WHAT YOU WILL DO: Render the lines of the listing as a numbered list, skipping any blank lines: begin at the line that has "This screenshot has width=776, height=436." and stop after the line that has "Action: coord(642,99)". Leave the pictures out of your answer.

INPUT RECORDS:

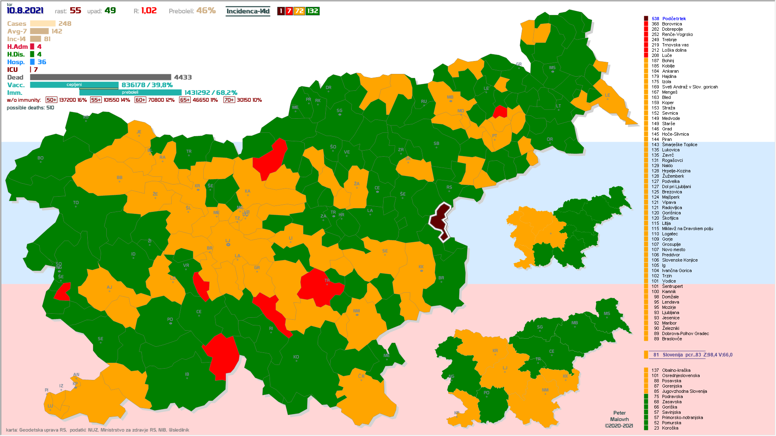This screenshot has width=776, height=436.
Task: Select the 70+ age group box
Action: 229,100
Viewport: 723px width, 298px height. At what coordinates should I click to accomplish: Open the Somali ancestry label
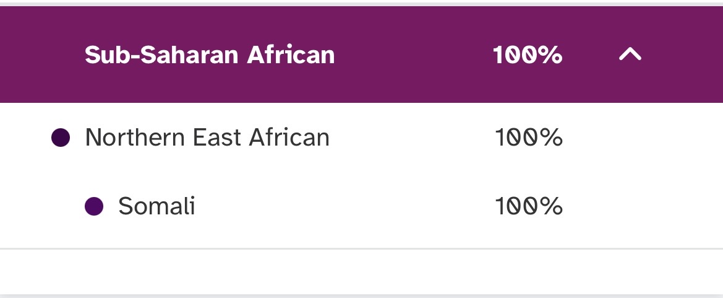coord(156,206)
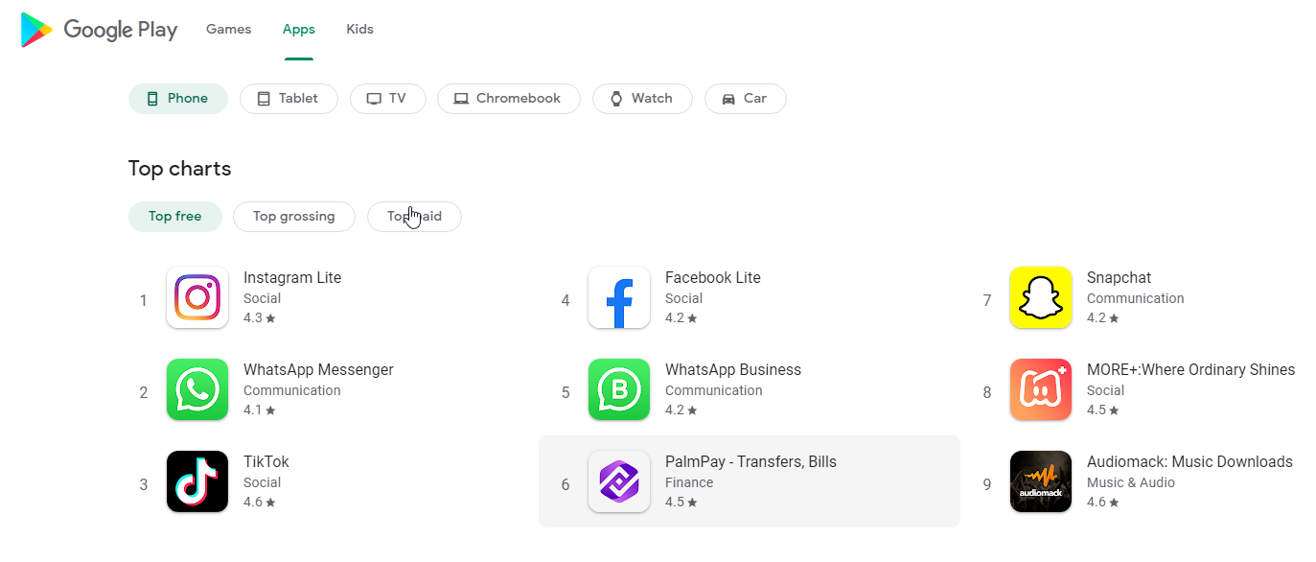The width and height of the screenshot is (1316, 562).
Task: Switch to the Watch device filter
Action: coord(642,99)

==

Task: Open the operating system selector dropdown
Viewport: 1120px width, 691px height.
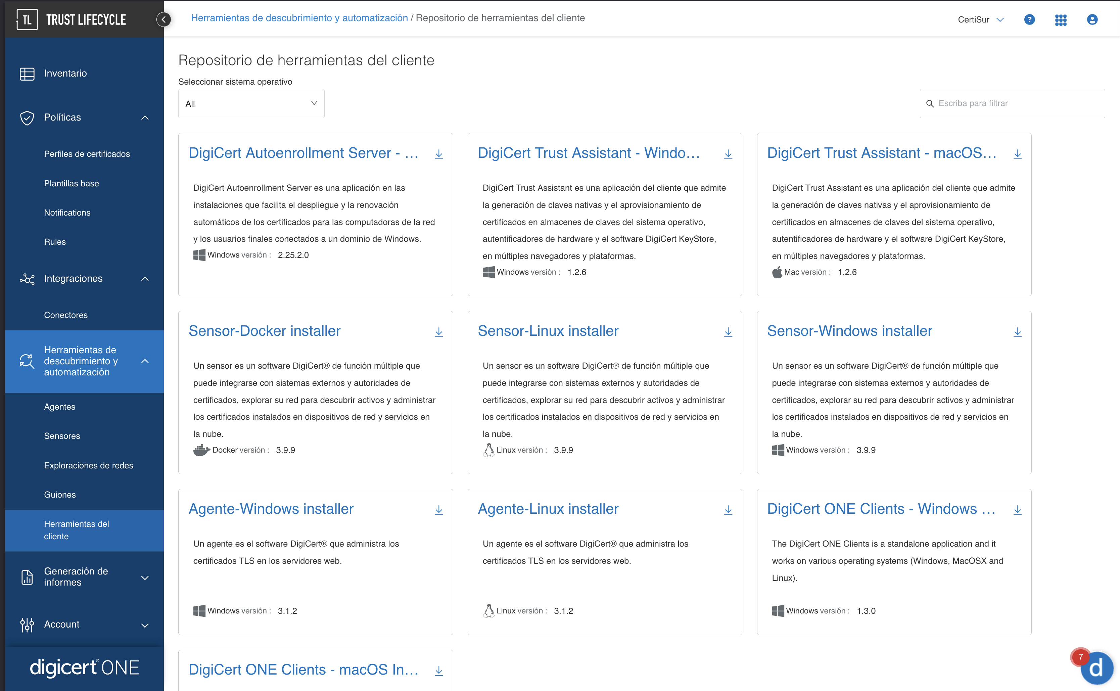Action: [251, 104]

...

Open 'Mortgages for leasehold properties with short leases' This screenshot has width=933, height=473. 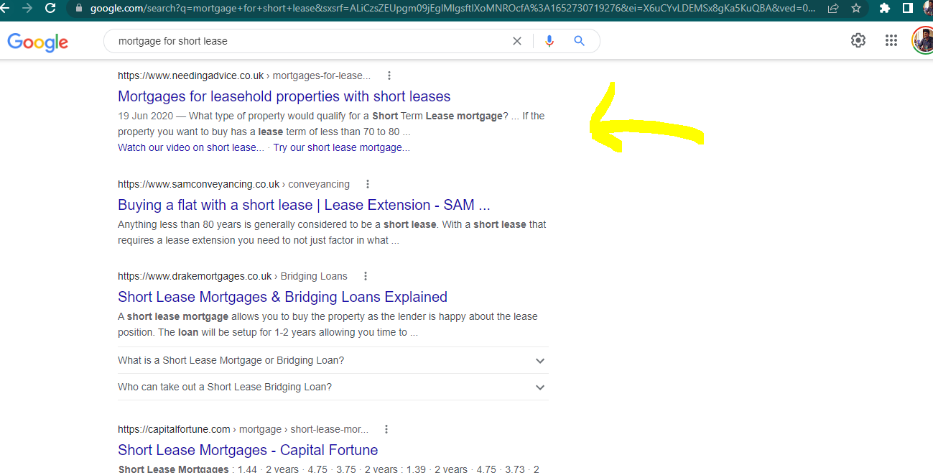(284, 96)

RESULT OF THE TASK:
1. This screenshot has width=776, height=436.
2. Task: Select the 70+ age group box
3. Action: 229,100
4. Viewport: 723px width, 298px height. At what coordinates should I click to accomplish: Open the Somali ancestry label
5. coord(156,206)
6. The width and height of the screenshot is (1316, 562).
7. Task: Switch to the Watch device filter
8. Action: coord(642,99)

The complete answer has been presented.